*Given instruction 1*
Translate this sentence from the article on the Fifth Column operation into Spanish: "The operation was run by the counter-sabotage section of MI5, designation B1c."

---- Quoted passage

= Fifth Column (intelligence operation) =

WW2 MI5 counter-intelligence operation

Fifth Column was the name MI5, the British Security Service, gave to a World War II operation run from 1942 until at least 1947. It was initially intended to identify people who would be willing to assist Germany in the event of an invasion of the United Kingdom, but as it developed, it also acted to divert its targets away from harmful activities. Although it ended up providing information on more than 500 suspects, it was the source of conflict within MI5, and after the war ended it remained secret, with none of the targets ever aware that they had been its subject. It was revealed in a release of files to the National Archives in 2014.

==Personnel==
The operation was run by the counter-sabotage section of MI5, designation B1c. The head of this small section was Victor Rothschild, who had joined MI5 in 1940 to do scientific liaison. He was assisted by Theresa Clay, an entomologist whom he'd recruited. The agent at the heart of the operation was Eric Roberts, a former bank clerk who had been working under cover for MI5 inside the British Union of Fascists since 1934.

--------
---- Stored data

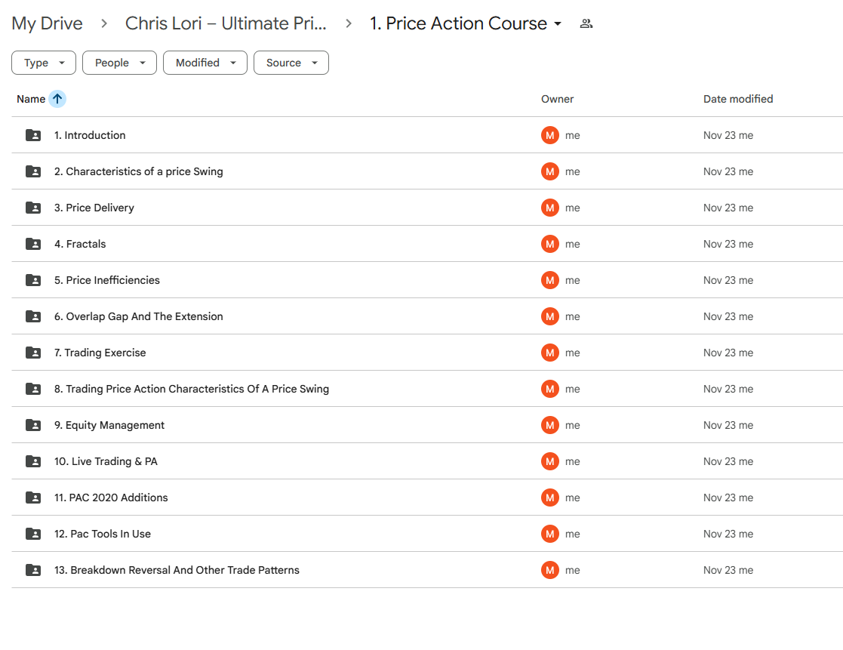843x650 pixels.
Task: Click the sort direction arrow next to Name
Action: (x=57, y=99)
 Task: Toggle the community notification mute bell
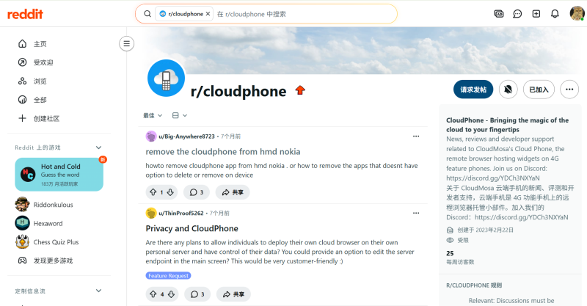click(508, 90)
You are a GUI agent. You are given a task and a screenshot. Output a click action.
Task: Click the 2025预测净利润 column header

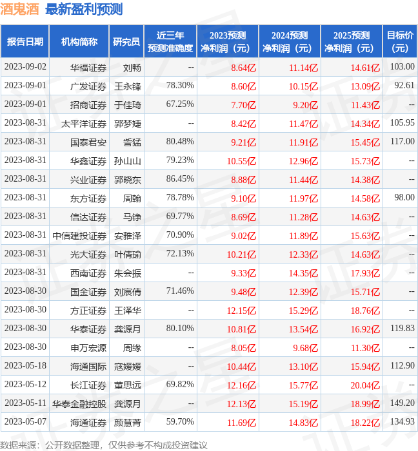tap(352, 42)
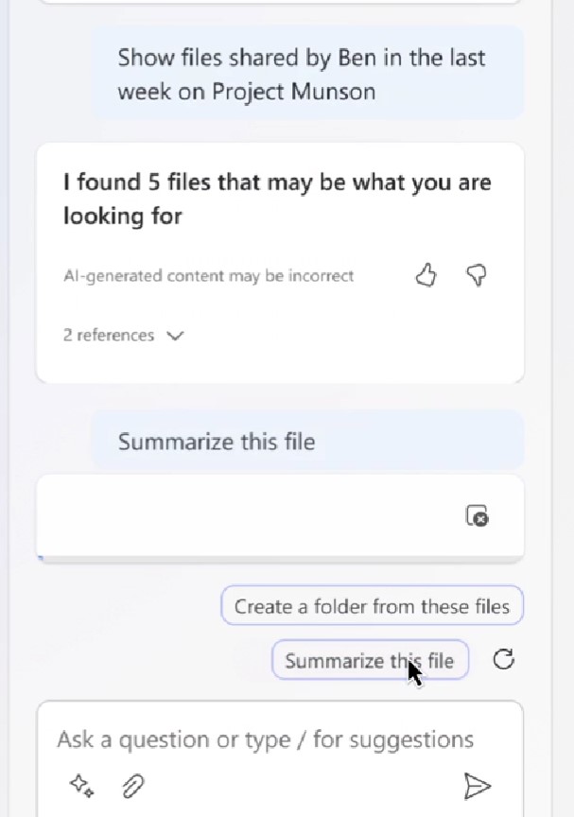Select the 'Show files shared by Ben' message

tap(301, 58)
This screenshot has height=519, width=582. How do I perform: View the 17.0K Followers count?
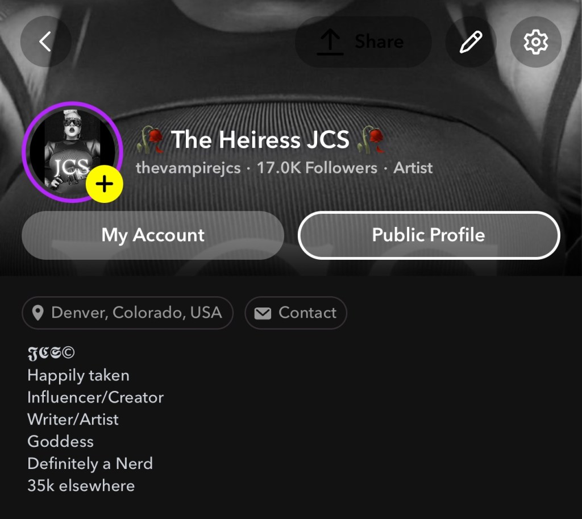tap(317, 168)
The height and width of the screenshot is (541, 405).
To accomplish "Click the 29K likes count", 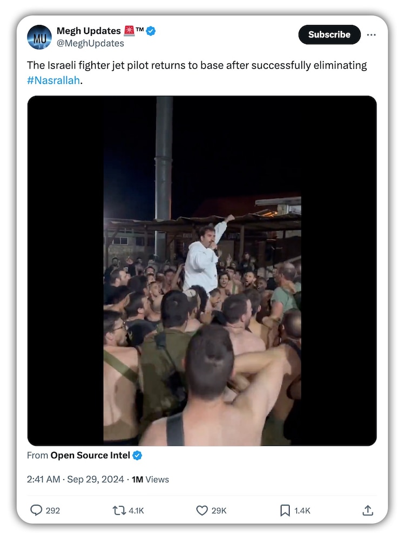I will 219,510.
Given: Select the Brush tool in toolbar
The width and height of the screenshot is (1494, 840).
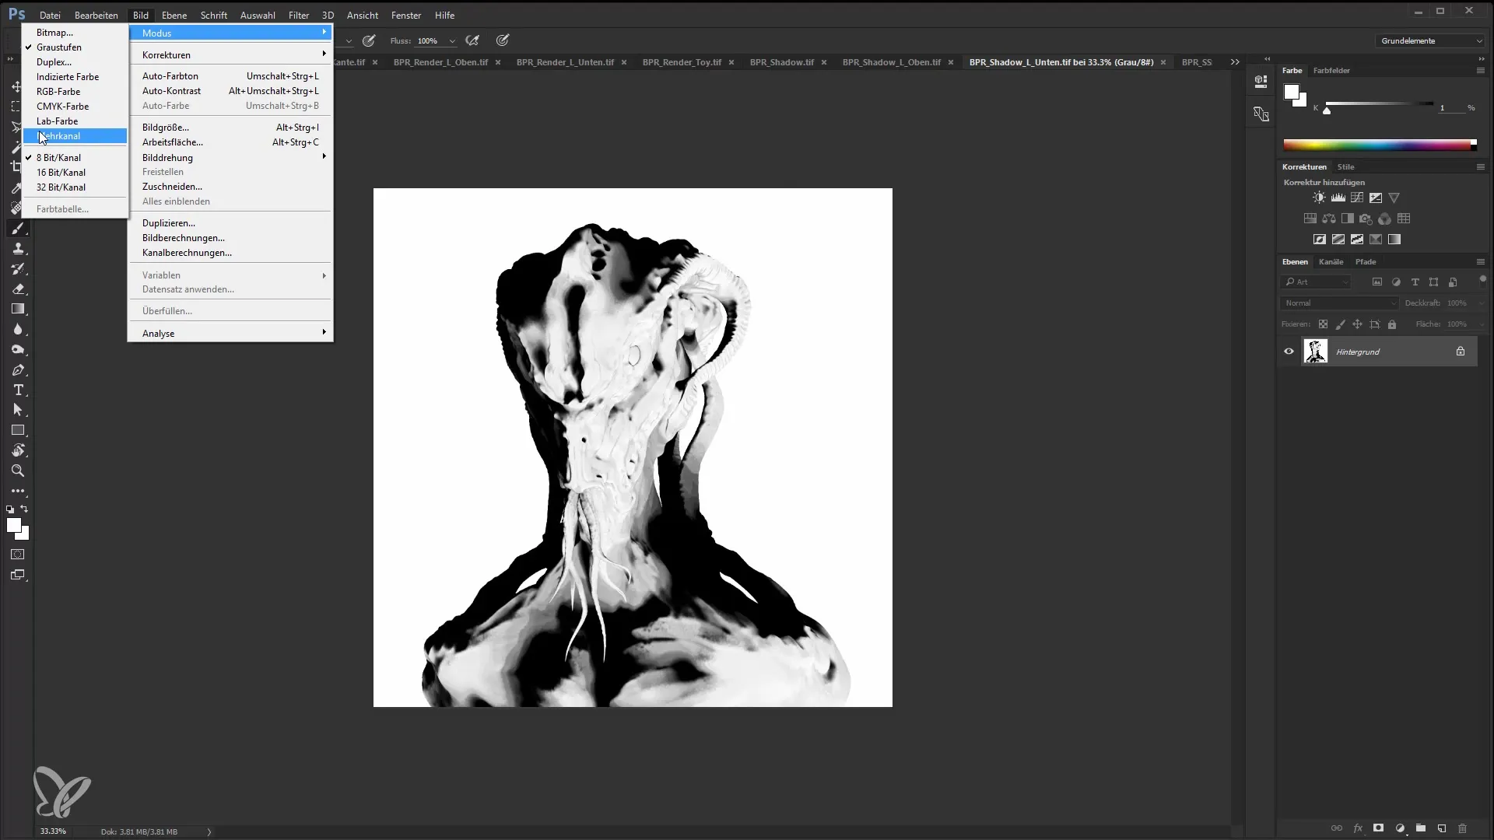Looking at the screenshot, I should pos(19,229).
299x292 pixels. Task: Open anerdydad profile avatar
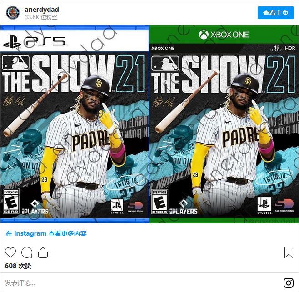[x=13, y=13]
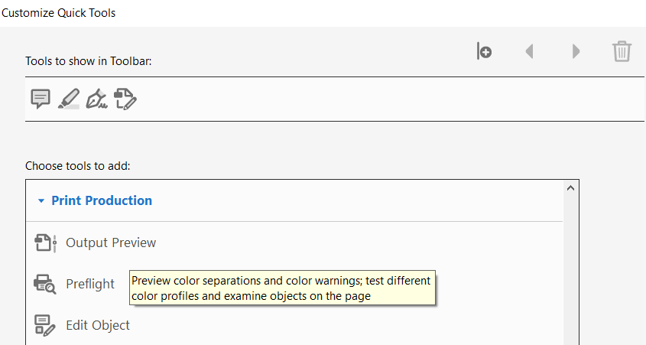Select the fountain pen sign icon
646x345 pixels.
pos(96,99)

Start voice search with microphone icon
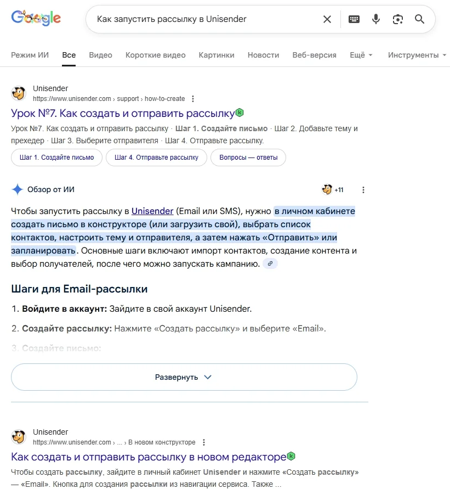pyautogui.click(x=376, y=19)
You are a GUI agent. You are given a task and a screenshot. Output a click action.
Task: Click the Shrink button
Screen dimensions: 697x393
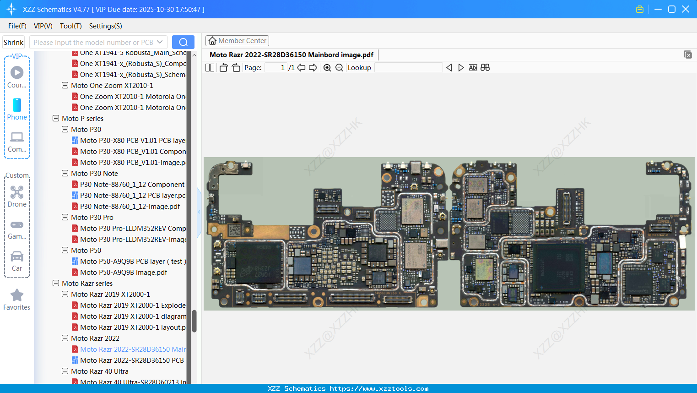tap(13, 42)
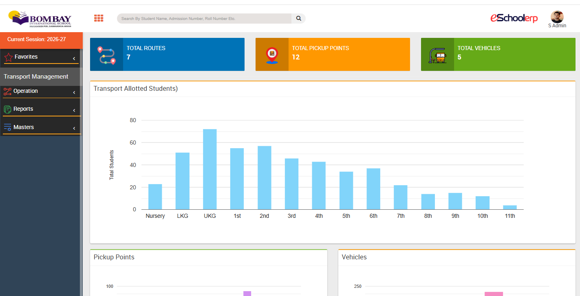Expand the Masters menu chevron

coord(74,129)
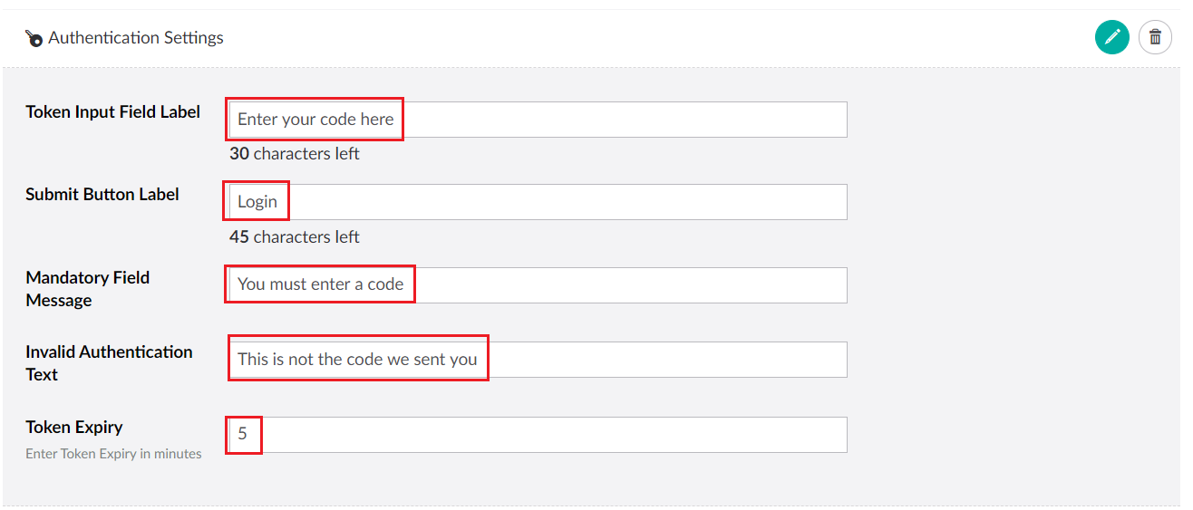Viewport: 1193px width, 510px height.
Task: Click the Invalid Authentication Text input
Action: tap(662, 360)
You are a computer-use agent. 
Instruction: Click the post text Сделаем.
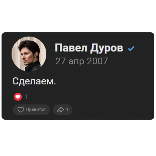click(x=34, y=81)
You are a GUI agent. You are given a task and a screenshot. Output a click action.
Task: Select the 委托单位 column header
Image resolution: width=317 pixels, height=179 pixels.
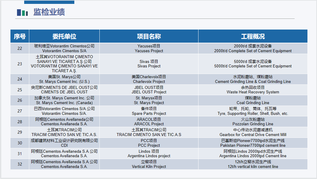coord(64,36)
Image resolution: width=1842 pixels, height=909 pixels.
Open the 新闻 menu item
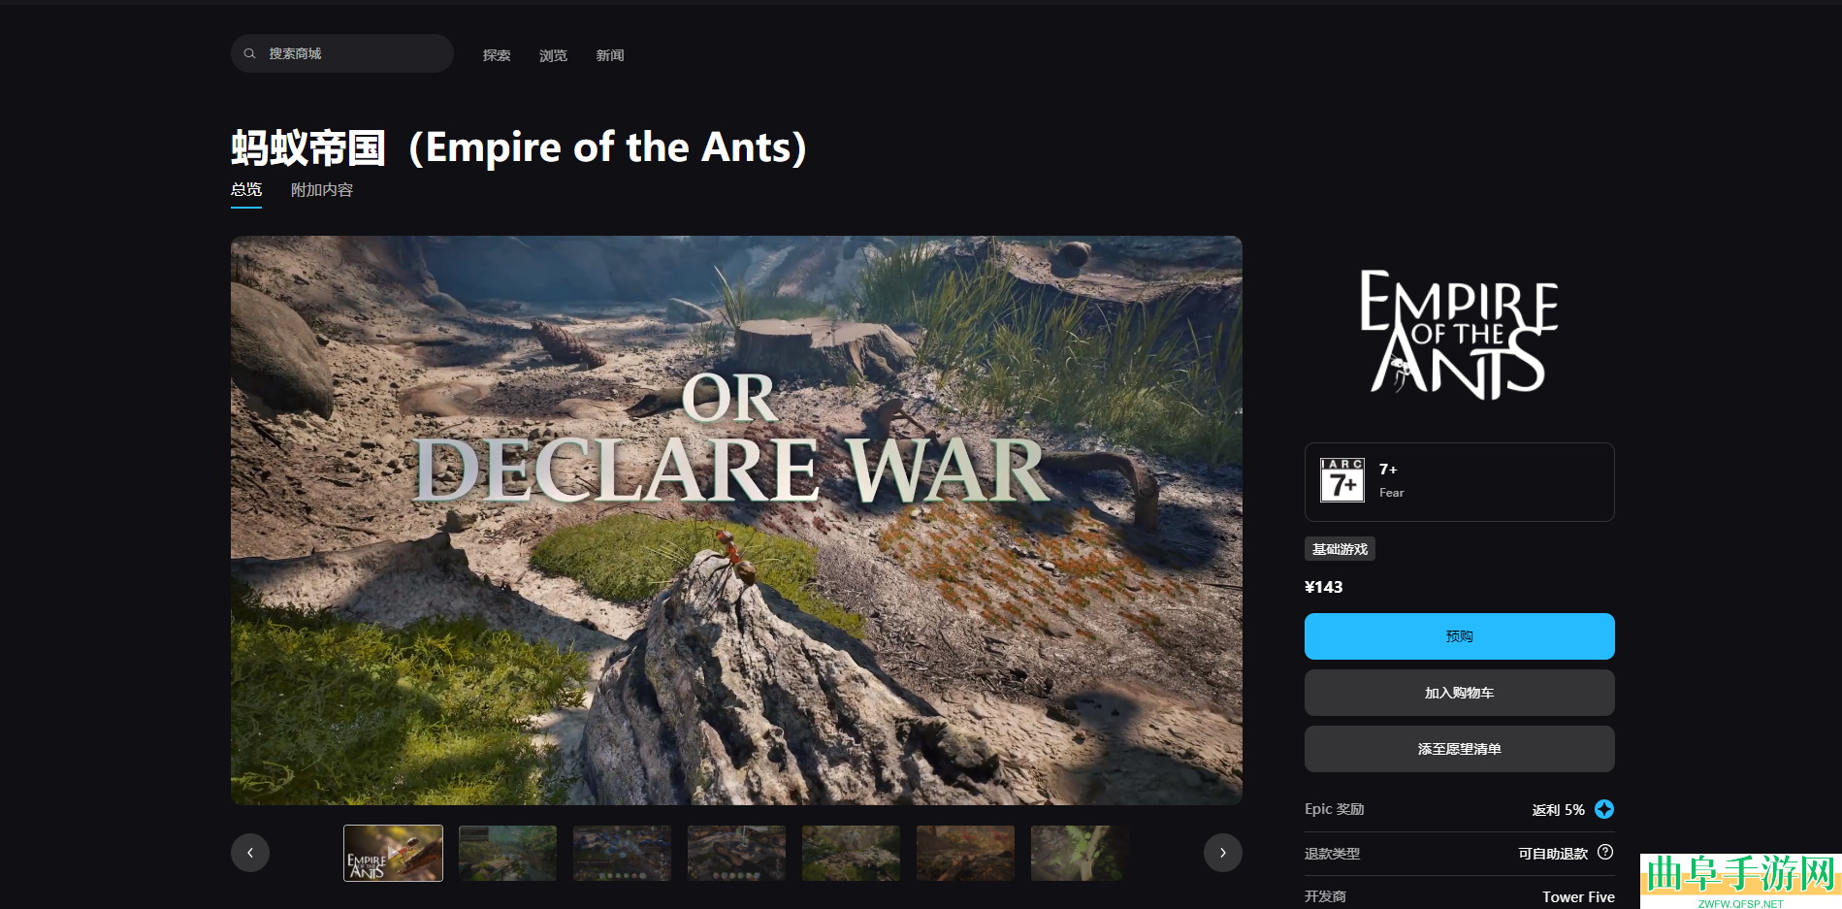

--------

*Given instruction 2*
From the records, copy out the part that opens with the line containing "Task: Toggle the" and closes with the line containing "tap(301, 58)", both lines included. Leave the pictures out.

*Exercise result 1*
La operación fue dirigida por la sección de contrasabotaje del MI5, con la designación B1c.

*Exercise result 2*
 Task: Toggle the community notification mute bell
click(508, 90)
You are a GUI agent. You are given a task and a screenshot. Output a click action.
Task: Click the 2025预测净利润 column header

tap(352, 42)
Select the 'Show files shared by Ben' message

tap(301, 58)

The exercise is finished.